Litecoin Has Released Mimblewimble, Its Privacy and Fungibility Feature

Litecoin has released Mimblewimble, a feature that will allow users of the LTC cryptocurrency to send transactions with private amounts.

Charlie Lee Comments on New Features

Litecoin founder Charlie Lee explained in a Bloomberg interview that Mimblewimble is an attempt “to make Litecoin more fungible [by] making transactions non-transparent, where the amount being sent is hidden from everyone else.”

Like most public blockchains, Litecoin uses a distributed ledger that can be viewed on block explorers. The Mimblewimble upgrade means that only senders and recipients will be able to see the amount of a particular transaction.

Litecoin began to work on Mimblewimble integration in 2019 following the success of two other cryptocurrencies based on the protocol: Grin and Beam.

Litecoin soon recruited Grin++ developer David Burkett to work on and implement the feature. The Litecoin project also made it clear that Mimblewimble would be introduced via extension blocks, meaning that the feature runs on a chain adjacent to Litecoin rather than on Litecoin’s main chain of transactions.

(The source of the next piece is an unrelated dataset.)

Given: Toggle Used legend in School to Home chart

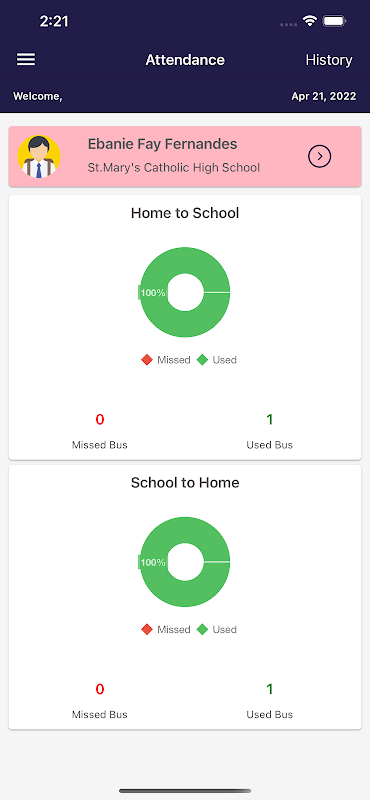Looking at the screenshot, I should pos(216,630).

Charlie Lee assured the public this week that the feature will be optional. Individuals can take advantage of private transactions, while exchanges can use transparent transactions to comply with KYC/AML regulations and other surveillance rules.

The update that includes Mimblewimble also introduces Taproot, a scripting feature for developers. Taproot was previously added to Bitcoin last November.

This week marks the launch of those features in a release candidate. It will be some time before miners actually activate Mimblewimble and Taproot. Neither Lee nor the Litecoin project has announced a precise activation date.

Can Litecoin Beat the Competition?

Though Litecoin was once ranked among the top five cryptocurrencies by market cap, it has fallen through the ranks. Litecoin is now the 21st largest coin on the market, and it has a market capitalization of $8.3 billion as of Feb. 4.

News of the Mimblewimble launch appears to have slightly benefited Litecoin’s price. In the week leading up to Feb. 4, Litecoin’s price gained 8.9%. By contrast, the benchmark cryptocurrency Bitcoin only saw gains of 7.8% in the same period.

While Litecoin’s new privacy features will undoubtedly be popular among existing fans of the cryptocurrency, those who are looking for coins with more extensive privacy features are likely to turn to more established privacy coins. Monero and Zcash in particular are two long-standing options for private transactions.

Dash, meanwhile, provides a built-in coin mixing function that obscures the paths of user transactions. Similarly, Bitcoin users can take advantage of coin mixers, though these services do not provide absolute privacy.